[Stored items]
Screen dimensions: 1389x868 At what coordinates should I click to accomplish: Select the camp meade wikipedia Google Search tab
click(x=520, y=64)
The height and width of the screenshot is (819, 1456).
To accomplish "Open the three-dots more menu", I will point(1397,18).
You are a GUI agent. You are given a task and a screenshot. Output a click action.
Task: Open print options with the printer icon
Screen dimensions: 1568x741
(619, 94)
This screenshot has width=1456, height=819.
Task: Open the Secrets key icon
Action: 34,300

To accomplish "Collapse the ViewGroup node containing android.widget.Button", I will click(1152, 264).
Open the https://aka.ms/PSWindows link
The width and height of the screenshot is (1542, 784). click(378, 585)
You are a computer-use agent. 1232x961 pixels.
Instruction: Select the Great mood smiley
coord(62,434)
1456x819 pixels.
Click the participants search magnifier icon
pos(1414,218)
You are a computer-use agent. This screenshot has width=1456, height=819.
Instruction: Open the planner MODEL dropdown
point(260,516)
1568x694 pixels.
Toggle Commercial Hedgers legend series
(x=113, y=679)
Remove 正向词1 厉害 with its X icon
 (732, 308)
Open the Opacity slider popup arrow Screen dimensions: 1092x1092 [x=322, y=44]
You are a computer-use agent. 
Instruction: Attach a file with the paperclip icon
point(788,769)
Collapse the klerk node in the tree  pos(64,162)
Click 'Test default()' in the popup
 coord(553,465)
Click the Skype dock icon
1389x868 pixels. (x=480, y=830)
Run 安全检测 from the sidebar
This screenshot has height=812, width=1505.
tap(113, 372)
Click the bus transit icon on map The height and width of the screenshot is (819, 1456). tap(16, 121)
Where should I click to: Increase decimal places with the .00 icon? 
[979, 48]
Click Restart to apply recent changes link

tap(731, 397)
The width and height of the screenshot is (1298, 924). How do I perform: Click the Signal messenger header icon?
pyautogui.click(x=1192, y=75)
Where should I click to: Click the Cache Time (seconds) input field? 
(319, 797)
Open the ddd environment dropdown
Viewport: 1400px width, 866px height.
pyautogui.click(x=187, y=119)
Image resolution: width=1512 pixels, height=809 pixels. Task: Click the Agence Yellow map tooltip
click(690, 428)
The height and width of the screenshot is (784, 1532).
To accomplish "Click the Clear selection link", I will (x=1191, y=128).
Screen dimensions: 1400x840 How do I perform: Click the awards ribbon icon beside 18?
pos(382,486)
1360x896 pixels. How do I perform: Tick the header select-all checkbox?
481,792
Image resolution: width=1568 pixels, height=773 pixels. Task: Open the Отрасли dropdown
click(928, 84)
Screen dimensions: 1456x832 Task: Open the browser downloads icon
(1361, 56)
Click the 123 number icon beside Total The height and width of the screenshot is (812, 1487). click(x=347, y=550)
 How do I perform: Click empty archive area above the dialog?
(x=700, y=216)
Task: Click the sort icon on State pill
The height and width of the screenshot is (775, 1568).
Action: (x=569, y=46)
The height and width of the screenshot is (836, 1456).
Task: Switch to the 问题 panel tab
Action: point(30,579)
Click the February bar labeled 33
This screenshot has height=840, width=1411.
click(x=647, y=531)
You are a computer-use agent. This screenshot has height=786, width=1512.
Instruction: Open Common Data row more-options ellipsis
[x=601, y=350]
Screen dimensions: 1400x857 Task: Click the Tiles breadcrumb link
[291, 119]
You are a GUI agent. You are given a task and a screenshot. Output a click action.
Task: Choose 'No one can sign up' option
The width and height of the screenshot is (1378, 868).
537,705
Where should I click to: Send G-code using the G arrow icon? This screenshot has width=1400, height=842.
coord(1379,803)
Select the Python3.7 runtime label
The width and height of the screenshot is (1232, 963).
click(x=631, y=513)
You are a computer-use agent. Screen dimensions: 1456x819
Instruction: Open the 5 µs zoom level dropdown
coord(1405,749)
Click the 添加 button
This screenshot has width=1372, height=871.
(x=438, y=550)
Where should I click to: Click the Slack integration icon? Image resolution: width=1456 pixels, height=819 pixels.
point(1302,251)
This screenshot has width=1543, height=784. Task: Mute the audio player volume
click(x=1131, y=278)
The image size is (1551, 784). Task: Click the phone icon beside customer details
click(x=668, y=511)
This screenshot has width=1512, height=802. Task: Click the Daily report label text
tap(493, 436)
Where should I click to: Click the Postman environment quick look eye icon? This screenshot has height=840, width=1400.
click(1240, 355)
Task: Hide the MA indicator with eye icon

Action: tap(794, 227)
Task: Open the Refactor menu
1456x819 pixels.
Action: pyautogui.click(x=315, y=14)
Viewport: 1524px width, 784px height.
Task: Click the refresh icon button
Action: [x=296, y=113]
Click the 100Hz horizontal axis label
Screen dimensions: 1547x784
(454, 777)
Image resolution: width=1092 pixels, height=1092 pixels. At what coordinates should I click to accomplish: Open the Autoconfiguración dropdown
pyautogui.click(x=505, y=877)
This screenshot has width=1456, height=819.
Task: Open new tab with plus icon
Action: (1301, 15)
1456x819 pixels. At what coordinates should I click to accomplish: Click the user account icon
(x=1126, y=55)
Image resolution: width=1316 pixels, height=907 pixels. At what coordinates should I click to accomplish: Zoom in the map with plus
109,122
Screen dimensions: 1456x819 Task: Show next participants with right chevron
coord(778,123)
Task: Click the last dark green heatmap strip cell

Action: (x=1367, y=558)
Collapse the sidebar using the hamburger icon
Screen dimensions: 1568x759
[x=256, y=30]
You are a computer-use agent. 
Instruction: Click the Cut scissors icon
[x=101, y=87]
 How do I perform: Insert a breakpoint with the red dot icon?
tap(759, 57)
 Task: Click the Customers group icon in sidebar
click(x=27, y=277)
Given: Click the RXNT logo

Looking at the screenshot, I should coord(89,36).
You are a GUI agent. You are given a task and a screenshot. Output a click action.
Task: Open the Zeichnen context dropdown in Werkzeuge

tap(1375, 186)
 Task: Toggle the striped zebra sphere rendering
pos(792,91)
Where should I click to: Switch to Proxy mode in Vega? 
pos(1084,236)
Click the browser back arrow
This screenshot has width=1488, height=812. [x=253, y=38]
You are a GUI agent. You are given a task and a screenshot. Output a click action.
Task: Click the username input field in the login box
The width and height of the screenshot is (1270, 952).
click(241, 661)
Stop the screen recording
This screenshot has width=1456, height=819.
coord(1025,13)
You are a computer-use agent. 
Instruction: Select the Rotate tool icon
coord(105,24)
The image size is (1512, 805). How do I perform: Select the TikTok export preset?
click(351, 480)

[Required work] Go through the entries above and write each one out exactly.

[Task solution]
Screen dimensions: 1389x868 At what coordinates should I click to accomplish: Select the camp meade wikipedia Google Search tab
click(x=520, y=64)
The height and width of the screenshot is (819, 1456).
To accomplish "Open the three-dots more menu", I will point(1397,18).
You are a GUI agent. You are given a task and a screenshot. Output a click action.
Task: Open print options with the printer icon
Screen dimensions: 1568x741
(619, 94)
This screenshot has width=1456, height=819.
Task: Open the Secrets key icon
Action: 34,300

To accomplish "Collapse the ViewGroup node containing android.widget.Button", I will click(1152, 264).
Open the https://aka.ms/PSWindows link
The width and height of the screenshot is (1542, 784). click(378, 585)
You are a computer-use agent. 1232x961 pixels.
Instruction: Select the Great mood smiley
coord(62,434)
1456x819 pixels.
Click the participants search magnifier icon
pos(1414,218)
You are a computer-use agent. This screenshot has width=1456, height=819.
Instruction: Open the planner MODEL dropdown
point(260,516)
1568x694 pixels.
Toggle Commercial Hedgers legend series
(x=113, y=679)
Remove 正向词1 厉害 with its X icon
 (732, 308)
Open the Opacity slider popup arrow Screen dimensions: 1092x1092 [x=322, y=44]
You are a computer-use agent. 
Instruction: Attach a file with the paperclip icon
point(788,769)
Collapse the klerk node in the tree  pos(64,162)
Click 'Test default()' in the popup
 coord(553,465)
Click the Skype dock icon
1389x868 pixels. (x=480, y=830)
Run 安全检测 from the sidebar
This screenshot has height=812, width=1505.
tap(113, 372)
Click the bus transit icon on map The height and width of the screenshot is (819, 1456). tap(16, 121)
Where should I click to: Increase decimal places with the .00 icon? 
[979, 48]
Click Restart to apply recent changes link

tap(731, 397)
The width and height of the screenshot is (1298, 924). How do I perform: Click the Signal messenger header icon?
pyautogui.click(x=1192, y=75)
Where should I click to: Click the Cache Time (seconds) input field? 
(319, 797)
Open the ddd environment dropdown
Viewport: 1400px width, 866px height.
pyautogui.click(x=187, y=119)
Image resolution: width=1512 pixels, height=809 pixels. Task: Click the Agence Yellow map tooltip
click(690, 428)
The height and width of the screenshot is (784, 1532).
To accomplish "Click the Clear selection link", I will (x=1191, y=128).
Screen dimensions: 1400x840 How do I perform: Click the awards ribbon icon beside 18?
pos(382,486)
1360x896 pixels. How do I perform: Tick the header select-all checkbox?
481,792
Image resolution: width=1568 pixels, height=773 pixels. Task: Open the Отрасли dropdown
click(928, 84)
Screen dimensions: 1456x832 Task: Open the browser downloads icon
(1361, 56)
Click the 123 number icon beside Total The height and width of the screenshot is (812, 1487). click(x=347, y=550)
 How do I perform: Click empty archive area above the dialog?
(x=700, y=216)
Task: Click the sort icon on State pill
The height and width of the screenshot is (775, 1568).
Action: (x=569, y=46)
The height and width of the screenshot is (836, 1456).
Task: Switch to the 问题 panel tab
Action: point(30,579)
Click the February bar labeled 33
This screenshot has height=840, width=1411.
click(x=647, y=531)
You are a computer-use agent. This screenshot has height=786, width=1512.
Instruction: Open Common Data row more-options ellipsis
[x=601, y=350]
Screen dimensions: 1400x857 Task: Click the Tiles breadcrumb link
[291, 119]
You are a GUI agent. You are given a task and a screenshot. Output a click action.
Task: Choose 'No one can sign up' option
The width and height of the screenshot is (1378, 868).
537,705
Where should I click to: Send G-code using the G arrow icon? This screenshot has width=1400, height=842.
coord(1379,803)
Select the Python3.7 runtime label
The width and height of the screenshot is (1232, 963).
click(x=631, y=513)
You are a computer-use agent. Screen dimensions: 1456x819
Instruction: Open the 5 µs zoom level dropdown
coord(1405,749)
Click the 添加 button
This screenshot has width=1372, height=871.
(x=438, y=550)
Where should I click to: Click the Slack integration icon? Image resolution: width=1456 pixels, height=819 pixels.
point(1302,251)
This screenshot has width=1543, height=784. Task: Mute the audio player volume
click(x=1131, y=278)
The image size is (1551, 784). Task: Click the phone icon beside customer details
click(x=668, y=511)
This screenshot has width=1512, height=802. Task: Click the Daily report label text
tap(493, 436)
Where should I click to: Click the Postman environment quick look eye icon? This screenshot has height=840, width=1400.
click(1240, 355)
Task: Hide the MA indicator with eye icon

Action: tap(794, 227)
Task: Open the Refactor menu
1456x819 pixels.
Action: pyautogui.click(x=315, y=14)
Viewport: 1524px width, 784px height.
Task: Click the refresh icon button
Action: [x=296, y=113]
Click the 100Hz horizontal axis label
Screen dimensions: 1547x784
(454, 777)
Image resolution: width=1092 pixels, height=1092 pixels. At what coordinates should I click to accomplish: Open the Autoconfiguración dropdown
pyautogui.click(x=505, y=877)
This screenshot has width=1456, height=819.
Task: Open new tab with plus icon
Action: (1301, 15)
1456x819 pixels. At what coordinates should I click to accomplish: Click the user account icon
(x=1126, y=55)
Image resolution: width=1316 pixels, height=907 pixels. At what coordinates should I click to accomplish: Zoom in the map with plus
109,122
Screen dimensions: 1456x819 Task: Show next participants with right chevron
coord(778,123)
Task: Click the last dark green heatmap strip cell

Action: (x=1367, y=558)
Collapse the sidebar using the hamburger icon
Screen dimensions: 1568x759
[x=256, y=30]
You are a computer-use agent. 
Instruction: Click the Cut scissors icon
[x=101, y=87]
 How do I perform: Insert a breakpoint with the red dot icon?
tap(759, 57)
 Task: Click the Customers group icon in sidebar
click(x=27, y=277)
Given: Click the RXNT logo

Looking at the screenshot, I should coord(89,36).
You are a GUI agent. You are given a task and a screenshot. Output a click action.
Task: Open the Zeichnen context dropdown in Werkzeuge

tap(1375, 186)
 Task: Toggle the striped zebra sphere rendering
pos(792,91)
Where should I click to: Switch to Proxy mode in Vega? 
pos(1084,236)
Click the browser back arrow
This screenshot has width=1488, height=812. [x=253, y=38]
You are a GUI agent. You are given a task and a screenshot. Output a click action.
Task: Click the username input field in the login box
The width and height of the screenshot is (1270, 952).
click(241, 661)
Stop the screen recording
This screenshot has width=1456, height=819.
coord(1025,13)
You are a computer-use agent. 
Instruction: Select the Rotate tool icon
coord(105,24)
The image size is (1512, 805). How do I perform: Select the TikTok export preset?
click(351, 480)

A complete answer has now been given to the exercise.